(What you should do):
Pick out each line in these entries that contains the string "text".

[Saved entries]
=== Section Start ===

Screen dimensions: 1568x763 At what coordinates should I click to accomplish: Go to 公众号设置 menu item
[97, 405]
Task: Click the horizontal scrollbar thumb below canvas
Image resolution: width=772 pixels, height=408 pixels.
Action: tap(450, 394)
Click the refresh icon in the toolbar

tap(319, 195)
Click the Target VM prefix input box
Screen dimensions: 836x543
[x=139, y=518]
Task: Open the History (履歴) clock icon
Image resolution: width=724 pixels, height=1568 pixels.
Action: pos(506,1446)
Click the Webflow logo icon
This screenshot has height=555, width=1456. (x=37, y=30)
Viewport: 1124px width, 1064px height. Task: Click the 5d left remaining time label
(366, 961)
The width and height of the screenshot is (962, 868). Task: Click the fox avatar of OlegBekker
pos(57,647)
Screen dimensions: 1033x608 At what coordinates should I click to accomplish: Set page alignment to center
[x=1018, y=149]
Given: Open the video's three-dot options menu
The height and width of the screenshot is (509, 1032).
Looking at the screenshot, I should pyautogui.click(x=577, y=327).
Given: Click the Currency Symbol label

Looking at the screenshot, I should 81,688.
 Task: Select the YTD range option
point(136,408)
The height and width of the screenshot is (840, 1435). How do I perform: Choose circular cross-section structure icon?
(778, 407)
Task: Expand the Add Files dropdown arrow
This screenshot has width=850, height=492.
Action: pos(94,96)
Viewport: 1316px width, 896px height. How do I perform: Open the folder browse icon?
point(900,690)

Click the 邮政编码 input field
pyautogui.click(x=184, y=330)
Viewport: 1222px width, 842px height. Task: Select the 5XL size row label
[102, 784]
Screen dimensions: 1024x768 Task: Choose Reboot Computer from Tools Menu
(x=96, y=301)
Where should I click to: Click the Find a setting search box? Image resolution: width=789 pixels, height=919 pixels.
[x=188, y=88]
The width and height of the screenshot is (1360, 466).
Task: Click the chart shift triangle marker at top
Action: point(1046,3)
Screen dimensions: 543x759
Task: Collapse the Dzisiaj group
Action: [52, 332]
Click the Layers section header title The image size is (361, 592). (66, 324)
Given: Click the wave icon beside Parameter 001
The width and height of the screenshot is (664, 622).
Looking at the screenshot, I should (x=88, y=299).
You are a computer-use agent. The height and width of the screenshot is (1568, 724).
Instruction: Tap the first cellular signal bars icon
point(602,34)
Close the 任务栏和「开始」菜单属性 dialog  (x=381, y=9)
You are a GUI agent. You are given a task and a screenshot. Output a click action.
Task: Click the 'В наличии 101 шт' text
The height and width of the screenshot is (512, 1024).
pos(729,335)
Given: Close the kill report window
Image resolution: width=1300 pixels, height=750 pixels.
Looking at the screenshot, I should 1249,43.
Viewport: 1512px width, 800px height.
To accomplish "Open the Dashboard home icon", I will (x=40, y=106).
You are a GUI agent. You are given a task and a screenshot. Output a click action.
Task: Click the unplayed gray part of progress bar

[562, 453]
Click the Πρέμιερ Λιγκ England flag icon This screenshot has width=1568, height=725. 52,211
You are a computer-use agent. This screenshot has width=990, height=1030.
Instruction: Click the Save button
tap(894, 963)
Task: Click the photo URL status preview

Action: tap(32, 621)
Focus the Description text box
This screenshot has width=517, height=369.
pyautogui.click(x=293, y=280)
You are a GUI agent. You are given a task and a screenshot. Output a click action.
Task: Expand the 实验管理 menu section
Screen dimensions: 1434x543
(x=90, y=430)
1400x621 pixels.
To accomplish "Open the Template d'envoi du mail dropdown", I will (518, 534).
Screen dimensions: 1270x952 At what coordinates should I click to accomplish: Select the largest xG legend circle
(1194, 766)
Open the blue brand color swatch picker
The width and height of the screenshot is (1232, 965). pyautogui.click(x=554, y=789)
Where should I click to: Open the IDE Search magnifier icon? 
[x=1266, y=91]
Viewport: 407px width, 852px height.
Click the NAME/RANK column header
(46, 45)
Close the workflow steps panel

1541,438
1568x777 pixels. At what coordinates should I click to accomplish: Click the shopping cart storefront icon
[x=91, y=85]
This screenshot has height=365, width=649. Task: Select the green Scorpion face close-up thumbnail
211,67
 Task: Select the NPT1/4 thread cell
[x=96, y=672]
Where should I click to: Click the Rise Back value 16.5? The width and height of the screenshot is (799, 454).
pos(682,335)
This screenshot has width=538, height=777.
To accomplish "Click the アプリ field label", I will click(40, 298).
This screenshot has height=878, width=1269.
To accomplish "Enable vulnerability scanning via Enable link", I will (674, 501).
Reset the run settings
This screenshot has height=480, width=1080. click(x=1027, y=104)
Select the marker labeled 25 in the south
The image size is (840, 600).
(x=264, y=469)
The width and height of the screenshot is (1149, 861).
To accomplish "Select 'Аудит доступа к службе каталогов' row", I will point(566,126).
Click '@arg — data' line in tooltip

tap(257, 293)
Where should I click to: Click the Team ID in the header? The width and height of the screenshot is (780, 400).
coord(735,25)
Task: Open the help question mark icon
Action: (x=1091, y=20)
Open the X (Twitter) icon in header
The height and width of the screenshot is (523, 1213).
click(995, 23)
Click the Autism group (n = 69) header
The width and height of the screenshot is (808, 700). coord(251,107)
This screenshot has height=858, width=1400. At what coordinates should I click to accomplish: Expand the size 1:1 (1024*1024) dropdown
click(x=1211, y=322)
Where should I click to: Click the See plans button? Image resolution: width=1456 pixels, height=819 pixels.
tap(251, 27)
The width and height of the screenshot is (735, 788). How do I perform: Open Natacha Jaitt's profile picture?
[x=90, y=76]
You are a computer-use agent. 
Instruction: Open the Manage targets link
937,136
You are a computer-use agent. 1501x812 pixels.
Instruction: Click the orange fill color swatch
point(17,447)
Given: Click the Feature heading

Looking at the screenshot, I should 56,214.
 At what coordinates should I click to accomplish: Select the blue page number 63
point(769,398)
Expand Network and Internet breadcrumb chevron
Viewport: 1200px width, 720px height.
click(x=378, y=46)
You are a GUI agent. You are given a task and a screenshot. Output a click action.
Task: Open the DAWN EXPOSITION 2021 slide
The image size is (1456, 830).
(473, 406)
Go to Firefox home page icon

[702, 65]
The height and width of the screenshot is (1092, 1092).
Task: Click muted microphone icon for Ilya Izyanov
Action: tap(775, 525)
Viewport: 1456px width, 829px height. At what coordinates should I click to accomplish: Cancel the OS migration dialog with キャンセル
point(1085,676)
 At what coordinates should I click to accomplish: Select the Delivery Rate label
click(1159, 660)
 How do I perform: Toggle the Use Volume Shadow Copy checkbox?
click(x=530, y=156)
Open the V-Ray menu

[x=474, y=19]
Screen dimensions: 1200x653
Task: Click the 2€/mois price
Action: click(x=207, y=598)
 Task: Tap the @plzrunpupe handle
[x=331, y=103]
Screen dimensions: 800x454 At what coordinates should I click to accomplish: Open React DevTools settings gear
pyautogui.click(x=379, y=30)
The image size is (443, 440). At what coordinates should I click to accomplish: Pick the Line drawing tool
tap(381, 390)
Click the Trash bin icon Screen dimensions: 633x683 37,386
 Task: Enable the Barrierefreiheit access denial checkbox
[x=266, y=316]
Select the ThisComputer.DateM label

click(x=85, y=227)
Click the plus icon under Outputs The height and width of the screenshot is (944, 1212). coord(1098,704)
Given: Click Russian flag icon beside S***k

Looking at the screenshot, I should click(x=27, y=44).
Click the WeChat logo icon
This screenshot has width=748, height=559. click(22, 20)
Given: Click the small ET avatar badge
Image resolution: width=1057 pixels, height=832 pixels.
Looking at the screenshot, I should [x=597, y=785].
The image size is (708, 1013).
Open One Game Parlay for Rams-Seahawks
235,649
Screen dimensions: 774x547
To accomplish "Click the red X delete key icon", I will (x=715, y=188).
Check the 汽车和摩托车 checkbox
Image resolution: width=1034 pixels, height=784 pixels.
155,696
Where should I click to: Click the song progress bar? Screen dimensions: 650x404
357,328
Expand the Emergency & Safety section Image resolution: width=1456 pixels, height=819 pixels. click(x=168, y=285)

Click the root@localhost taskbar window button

=== Section End ===

(Solved exercise):
Task: Click the 'В наличии 101 шт' text
Focus the Description text box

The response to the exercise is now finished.